Over the years Staats has maintained a close relationship with educational institutions. He has served as a lecturer at American University (1941–43) and George Washington University (1944–46). During the period 1947–53, he was on the Advisory Council of the Department of Politics at Princeton University. During 1974-80 he was on the Visiting Committee of the John F. Kennedy School of Government at Harvard University.

In addition, Staats served on the Board of Trustees of McPherson College (1969–79) and the American University (1966–80). He has also been a member of the visiting committees of several universities.

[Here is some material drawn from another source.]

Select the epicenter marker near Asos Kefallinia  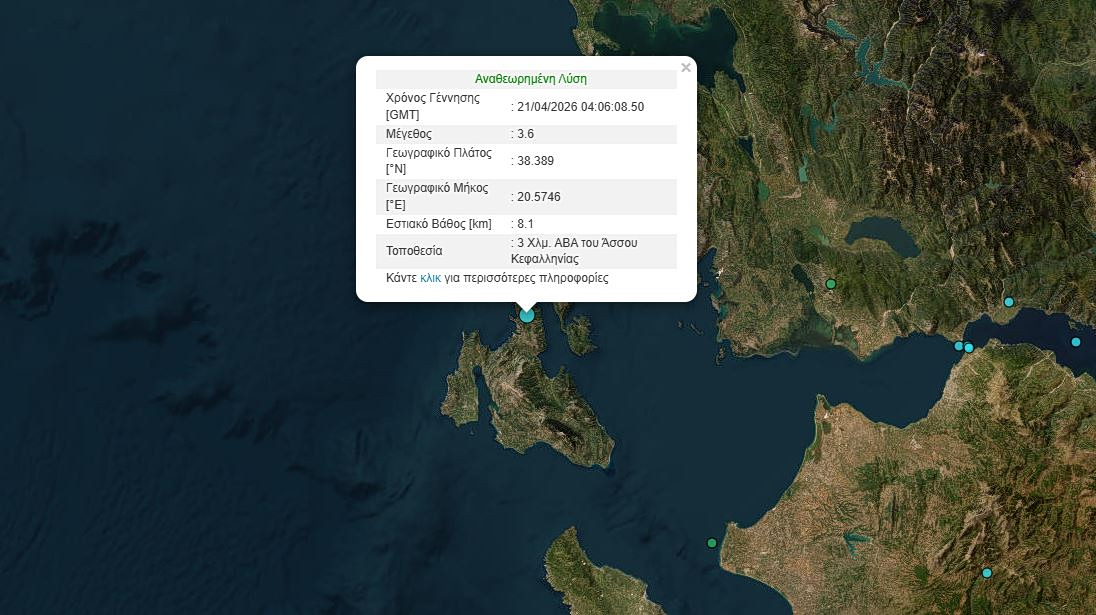pos(525,315)
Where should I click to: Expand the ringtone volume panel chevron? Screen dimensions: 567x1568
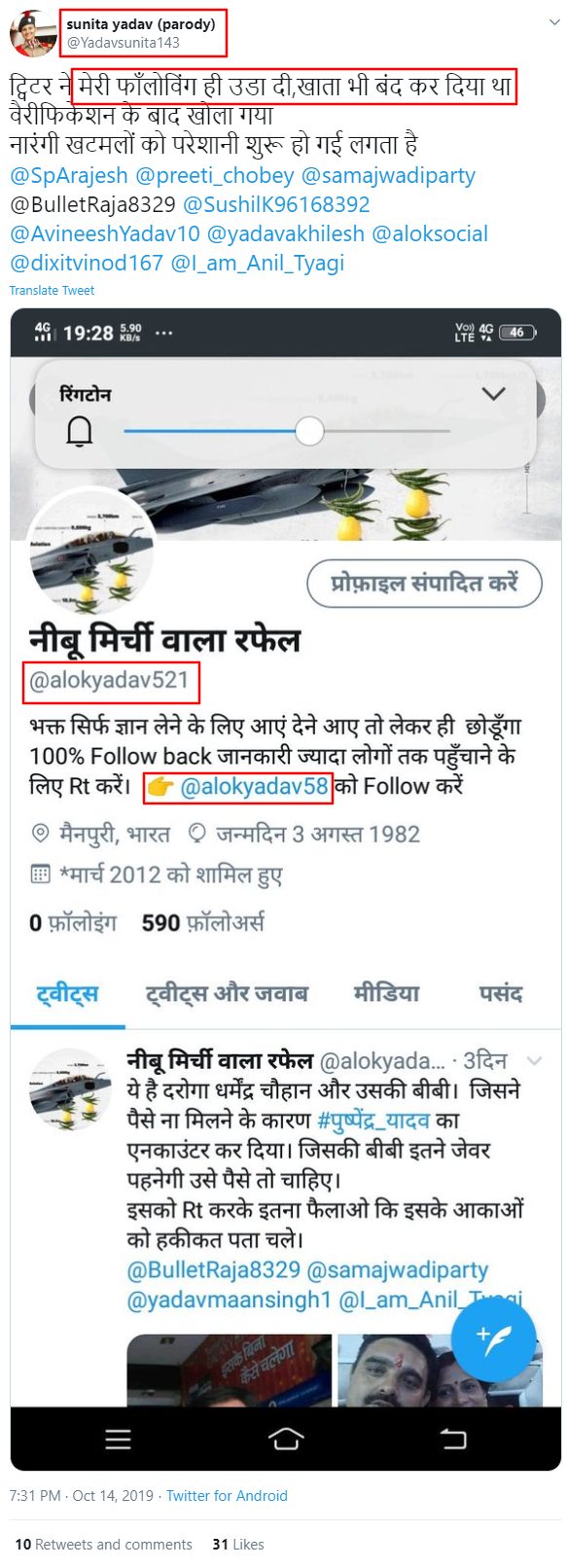(494, 394)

Staats was an honorary member of the faculty of the Industrial College of the Armed Forces (1973; member, Board of Advisors 1974–77), and he has been a member of the Board of Visitors of the National Defense University since 1981.

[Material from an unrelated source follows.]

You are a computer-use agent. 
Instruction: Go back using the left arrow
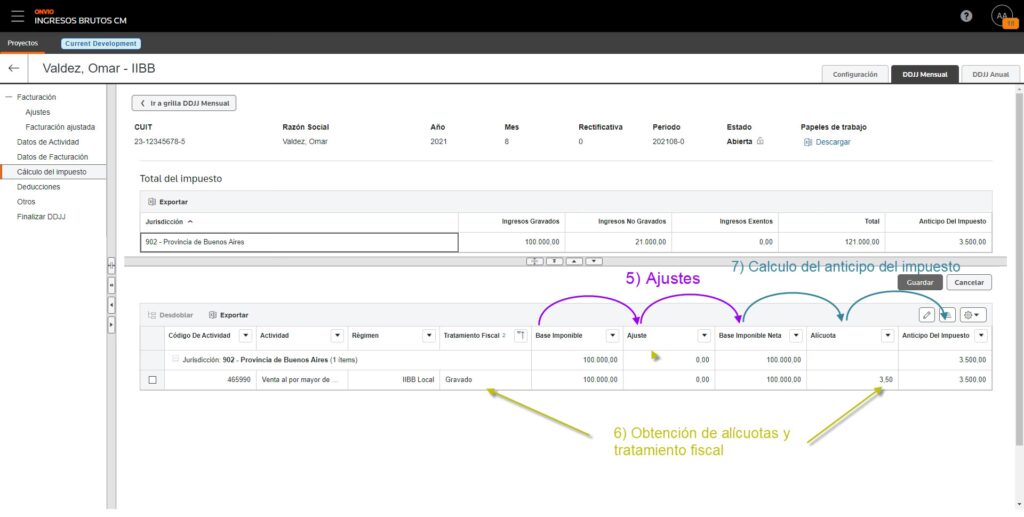click(14, 68)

Staats has also been active in numerous professional organizations, including:
  - The American Society for Public Administration (ASPA): Staats was a founding member of the organization in 1939, served as president of ASPA's Washington, D.C. chapter (1948–49), and as ASPA's national president (1961–62) and vice president (1959–61).
  - American Academy of Political and Social Science (AAPSS): Staats has been a member of the Board of Directors (1966–present).
  - National Academy of Public Administration (NAPA): Staat was a founding member of the organization in 1967, and has served as a member of the NAPA Board of Trustees (1967–85; chairman, 1985).
  - The Financial Accounting Standards Advisory Council (FASAC) member (1977–81)
  - Governmental Accounting Standards Board (GASB) member since its formation in 1984.
  - He has also been active for many years in the Conference Board, the American Management Association (AMA), and the Association of Government Accountants (AGA).

Staats has written many articles for professional journals and has made numerous speeches to professional organizations. Stasts holds membership in Phi Beta Kappa (1936), Pi Sigma Alpha (1936), Beta Alpha Psi (1966), Alpha Kappa Psi (1971), and Beta Gamma Sigma (1973).

==Honors and awards==
Staats held honorary degrees from eight universities and distinguished service awards from the University of Kansas and the University of Minnesota. Other honors include Phi Beta Kappa, Alpha Kappa Psi, the Rockefeller Public Service Award, the Productivity
Award of the American Productivity Center, the Medal of Honor of the American Institute of Certified Public Accountants, the Presidential Citizens Medal, the Hubert H. Humphrey Medal, and the Public Service Achievement Award of Common Cause. Staats also received the Public Service Medal of the Holland Society of New York, the Executive Government Award of the Opportunities Industrial Corporation of America, and the Public Service Award of the General Accounting Office. Staats was named an honorary member of the National Security Industrial Association and elected to the Accounting Hall of Fame in 1981.

Among the many honors bestowed upon him were the Rockefeller Public Service Award (1961); Alumni Achievement Award, University of Minnesota (1964); Distinguished Service Citation, University of Kansas (1966); Distinguished Service Award, University of Hartford Center for Study of Professional Accounting (1973); Warner W. Stockberger Achievement Award (1973); Person of the Year Award, Washington Chapter of the Institute of Internal Auditors (1975); Abraham O. Smoot Public Service Award, Brigham Young University (1975); American Association for Budget and Program Analysis Award (1976); Evaluation Research Society Federal Executive Award (1980); Productivity Award, American Productivity Center (1980); Medal of Honor, AICPA (1980); Engineer of the Year Award, San Fernando Valley Engineers Council (1980); and the Thurston Award, International Institute of Internal Auditors (1988).

Staats was an honorary member of the International City Management Association (1976), Society of Manufacturing Engineers (1978), National Security Industrial Association (1981), and an honorary life member of the Municipal Finance Officers Association of the United States and Canada (1980).